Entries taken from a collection
▼▼▼
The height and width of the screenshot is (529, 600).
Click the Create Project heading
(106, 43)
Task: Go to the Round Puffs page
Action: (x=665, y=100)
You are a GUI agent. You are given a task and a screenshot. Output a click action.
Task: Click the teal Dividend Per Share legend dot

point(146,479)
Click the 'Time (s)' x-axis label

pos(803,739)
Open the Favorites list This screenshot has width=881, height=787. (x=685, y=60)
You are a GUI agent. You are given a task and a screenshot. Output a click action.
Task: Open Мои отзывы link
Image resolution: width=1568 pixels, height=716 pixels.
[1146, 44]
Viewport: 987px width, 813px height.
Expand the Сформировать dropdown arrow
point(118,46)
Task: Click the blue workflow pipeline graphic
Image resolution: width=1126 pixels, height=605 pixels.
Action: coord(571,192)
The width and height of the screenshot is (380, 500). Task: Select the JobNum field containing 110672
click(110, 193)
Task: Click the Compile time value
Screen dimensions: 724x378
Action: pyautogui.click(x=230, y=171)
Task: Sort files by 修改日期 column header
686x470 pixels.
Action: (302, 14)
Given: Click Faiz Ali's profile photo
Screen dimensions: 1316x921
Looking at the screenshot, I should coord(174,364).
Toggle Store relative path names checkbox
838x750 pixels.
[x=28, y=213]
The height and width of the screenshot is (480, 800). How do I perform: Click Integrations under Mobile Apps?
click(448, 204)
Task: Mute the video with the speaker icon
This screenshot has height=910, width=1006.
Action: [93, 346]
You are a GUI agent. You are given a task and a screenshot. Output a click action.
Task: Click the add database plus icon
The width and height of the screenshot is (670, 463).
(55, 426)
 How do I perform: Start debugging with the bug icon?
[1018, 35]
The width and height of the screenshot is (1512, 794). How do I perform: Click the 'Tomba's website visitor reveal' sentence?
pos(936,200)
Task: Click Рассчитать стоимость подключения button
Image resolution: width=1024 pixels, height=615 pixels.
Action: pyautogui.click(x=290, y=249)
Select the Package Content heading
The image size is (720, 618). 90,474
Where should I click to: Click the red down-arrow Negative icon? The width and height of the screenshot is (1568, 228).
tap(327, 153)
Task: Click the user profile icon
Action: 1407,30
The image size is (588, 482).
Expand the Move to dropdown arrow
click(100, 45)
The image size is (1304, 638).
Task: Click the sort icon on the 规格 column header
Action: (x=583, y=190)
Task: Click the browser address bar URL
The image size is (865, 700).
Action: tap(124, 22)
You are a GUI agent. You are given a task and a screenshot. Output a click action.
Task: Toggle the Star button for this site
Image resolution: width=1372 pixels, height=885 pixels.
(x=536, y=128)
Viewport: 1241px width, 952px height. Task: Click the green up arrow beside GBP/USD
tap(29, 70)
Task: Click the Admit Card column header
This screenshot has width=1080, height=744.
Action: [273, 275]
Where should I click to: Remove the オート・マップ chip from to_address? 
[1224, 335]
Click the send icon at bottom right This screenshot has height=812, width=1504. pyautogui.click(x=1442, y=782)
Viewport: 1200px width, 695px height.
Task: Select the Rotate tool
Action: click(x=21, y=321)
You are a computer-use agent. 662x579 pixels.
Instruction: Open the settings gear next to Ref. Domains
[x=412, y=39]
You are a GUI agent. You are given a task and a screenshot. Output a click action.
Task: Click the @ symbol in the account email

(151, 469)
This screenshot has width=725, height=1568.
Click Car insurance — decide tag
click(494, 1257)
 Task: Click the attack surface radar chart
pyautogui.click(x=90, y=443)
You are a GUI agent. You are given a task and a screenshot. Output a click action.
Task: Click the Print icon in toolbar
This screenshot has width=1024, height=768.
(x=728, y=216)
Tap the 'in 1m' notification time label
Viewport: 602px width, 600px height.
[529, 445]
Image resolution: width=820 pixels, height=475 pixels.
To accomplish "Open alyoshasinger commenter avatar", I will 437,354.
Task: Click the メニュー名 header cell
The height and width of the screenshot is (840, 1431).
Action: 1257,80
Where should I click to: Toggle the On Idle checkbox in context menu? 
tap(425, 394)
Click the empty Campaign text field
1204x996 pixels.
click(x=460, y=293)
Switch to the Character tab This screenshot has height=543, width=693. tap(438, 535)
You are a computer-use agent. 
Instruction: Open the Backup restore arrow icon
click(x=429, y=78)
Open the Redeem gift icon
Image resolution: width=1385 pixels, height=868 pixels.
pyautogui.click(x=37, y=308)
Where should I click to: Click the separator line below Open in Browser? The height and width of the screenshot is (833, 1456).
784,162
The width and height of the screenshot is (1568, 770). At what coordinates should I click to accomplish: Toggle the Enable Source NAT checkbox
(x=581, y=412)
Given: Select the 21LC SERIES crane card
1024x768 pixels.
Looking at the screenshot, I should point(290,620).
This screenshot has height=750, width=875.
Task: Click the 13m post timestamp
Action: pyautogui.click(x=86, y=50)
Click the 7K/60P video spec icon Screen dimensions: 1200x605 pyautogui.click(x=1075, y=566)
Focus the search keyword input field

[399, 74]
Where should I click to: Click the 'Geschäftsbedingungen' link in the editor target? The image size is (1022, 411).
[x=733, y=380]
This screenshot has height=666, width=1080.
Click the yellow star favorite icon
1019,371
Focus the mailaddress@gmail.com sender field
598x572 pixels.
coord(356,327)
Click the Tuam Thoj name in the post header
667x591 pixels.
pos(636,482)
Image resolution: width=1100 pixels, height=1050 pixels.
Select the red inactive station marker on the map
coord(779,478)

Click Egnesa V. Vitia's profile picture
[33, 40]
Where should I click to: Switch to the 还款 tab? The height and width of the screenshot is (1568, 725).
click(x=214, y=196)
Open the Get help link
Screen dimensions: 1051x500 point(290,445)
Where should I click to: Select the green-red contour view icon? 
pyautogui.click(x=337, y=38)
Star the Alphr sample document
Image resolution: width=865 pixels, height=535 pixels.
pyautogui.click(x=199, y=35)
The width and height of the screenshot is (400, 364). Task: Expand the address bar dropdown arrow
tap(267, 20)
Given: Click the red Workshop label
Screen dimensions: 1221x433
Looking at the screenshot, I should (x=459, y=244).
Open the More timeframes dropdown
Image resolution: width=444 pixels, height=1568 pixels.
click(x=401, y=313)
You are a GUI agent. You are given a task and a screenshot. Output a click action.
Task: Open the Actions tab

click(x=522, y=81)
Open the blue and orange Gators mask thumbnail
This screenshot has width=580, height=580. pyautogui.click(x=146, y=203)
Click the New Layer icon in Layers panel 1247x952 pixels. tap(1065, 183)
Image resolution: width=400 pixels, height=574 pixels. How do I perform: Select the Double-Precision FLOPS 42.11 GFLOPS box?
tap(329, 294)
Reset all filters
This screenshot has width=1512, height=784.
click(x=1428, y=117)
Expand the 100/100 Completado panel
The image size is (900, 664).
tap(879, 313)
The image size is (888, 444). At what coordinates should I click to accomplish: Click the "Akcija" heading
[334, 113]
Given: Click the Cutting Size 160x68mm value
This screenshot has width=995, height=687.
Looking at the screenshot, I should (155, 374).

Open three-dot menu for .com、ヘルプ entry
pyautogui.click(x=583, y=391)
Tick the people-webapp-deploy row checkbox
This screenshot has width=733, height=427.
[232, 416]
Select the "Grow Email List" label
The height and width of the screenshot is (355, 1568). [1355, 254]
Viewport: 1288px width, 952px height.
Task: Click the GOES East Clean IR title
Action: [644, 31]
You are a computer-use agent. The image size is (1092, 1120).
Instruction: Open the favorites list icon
▲▲▲
- _Task brief_:
In the records above, find the line with "The width and height of the screenshot is (1568, 770)."; write out exactly that line and each one after it, stopping after the line with "Given: Select the 21LC SERIES crane card".

- _Task result_:
The width and height of the screenshot is (1568, 770). At what coordinates should I click to accomplish: Toggle the Enable Source NAT checkbox
(x=581, y=412)
Given: Select the 21LC SERIES crane card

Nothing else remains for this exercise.